While Ford did not give up on artificial intelligence as a whole, he instead opted for a balanced solution by using artificial intelligence together with the help of experienced engineers. Skilled engineers are currently assisting in making the system smarter by helping to develop better data for training AI and sharing experience accumulated during years of work. As a result, the system is now capable of recognizing difficult situations that it was unable to see before. Instead of replacing engineers, artificial intelligence acts as an amazing assistant that helps to analyze, test, and validate information, and at the same time, people make decisions based on their judgment. The cooperation has allowed Ford to enhance its vehicle development process through the use of technology that will perform routine tasks, while experts will solve complicated design issues. AI is considered to be an outstanding tool, but only with the support of accurate data and experience.

 

The Changing Ford’s Approach to Quality Management and Its Lessons for Others

As part of their new approach to quality management, Ford decided to change the emphasis from repairing defects once the product is made to prevention at the design and development stages. Collaboration among software developers, manufacturers, supply chain managers, and experienced engineers will help to address any possible flaws early in the production process. In addition, the car manufacturer developed a special software quality assurance team and implemented over 100,000 AI-based validation tests to analyze the software operation in different conditions. This allows to discover any issues arising from design changes promptly before the defect makes it to consumers’ hands. The new prevention-oriented strategy is already bearing fruit for Ford in the form of better vehicle quality ratings and lower operational costs. The experience of the company is important for many other organizations that are adopting AI technology. While this technology allows increasing efficiency and automatization of complicated processes significantly, it should be considered a tool that complements professional experience and knowledge rather than substitutes for it.
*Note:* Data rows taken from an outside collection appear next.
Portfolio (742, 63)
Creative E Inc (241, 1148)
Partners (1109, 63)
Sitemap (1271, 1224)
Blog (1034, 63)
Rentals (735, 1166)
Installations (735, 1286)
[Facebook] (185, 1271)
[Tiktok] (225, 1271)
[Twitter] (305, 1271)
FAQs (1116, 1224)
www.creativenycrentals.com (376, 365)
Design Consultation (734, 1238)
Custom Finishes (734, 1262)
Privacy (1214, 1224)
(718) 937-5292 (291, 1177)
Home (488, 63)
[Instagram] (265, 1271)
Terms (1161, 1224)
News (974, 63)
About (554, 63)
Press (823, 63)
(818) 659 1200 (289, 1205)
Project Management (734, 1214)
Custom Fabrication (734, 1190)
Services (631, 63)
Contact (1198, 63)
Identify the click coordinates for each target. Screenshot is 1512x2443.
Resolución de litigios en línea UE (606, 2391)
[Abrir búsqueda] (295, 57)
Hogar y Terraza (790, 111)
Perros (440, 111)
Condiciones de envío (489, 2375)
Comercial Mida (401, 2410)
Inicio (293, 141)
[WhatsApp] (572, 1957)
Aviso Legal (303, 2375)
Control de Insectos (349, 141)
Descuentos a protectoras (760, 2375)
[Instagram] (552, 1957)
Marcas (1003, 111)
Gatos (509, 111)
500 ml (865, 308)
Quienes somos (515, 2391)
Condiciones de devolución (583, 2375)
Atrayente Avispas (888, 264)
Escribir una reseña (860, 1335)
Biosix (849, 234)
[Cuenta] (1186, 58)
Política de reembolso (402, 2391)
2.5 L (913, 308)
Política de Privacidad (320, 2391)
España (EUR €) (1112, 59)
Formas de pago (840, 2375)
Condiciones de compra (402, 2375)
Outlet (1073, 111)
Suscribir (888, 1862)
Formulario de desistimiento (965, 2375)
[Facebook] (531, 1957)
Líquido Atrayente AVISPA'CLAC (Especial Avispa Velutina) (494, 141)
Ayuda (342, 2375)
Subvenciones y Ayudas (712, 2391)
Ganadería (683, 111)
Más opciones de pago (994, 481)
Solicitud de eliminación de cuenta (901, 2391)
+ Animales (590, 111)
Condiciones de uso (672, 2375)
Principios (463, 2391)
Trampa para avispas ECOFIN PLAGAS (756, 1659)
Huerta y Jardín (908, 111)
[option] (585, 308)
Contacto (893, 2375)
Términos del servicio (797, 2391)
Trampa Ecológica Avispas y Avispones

Sustainable innovation emerges when technology and people work towards a common goal together.

Conclusion

The Ford story demonstrates that artificial intelligence becomes successful only when integrated with the human factor rather than applied to replace it. Utilization of veterans’ knowledge to improve AI algorithms allowed Ford to achieve higher quality of products, decreased expenses and created a reliable product development procedure. This example should be considered an important lesson for companies all over the world that future success can be achieved through a good combination of technology and professionals.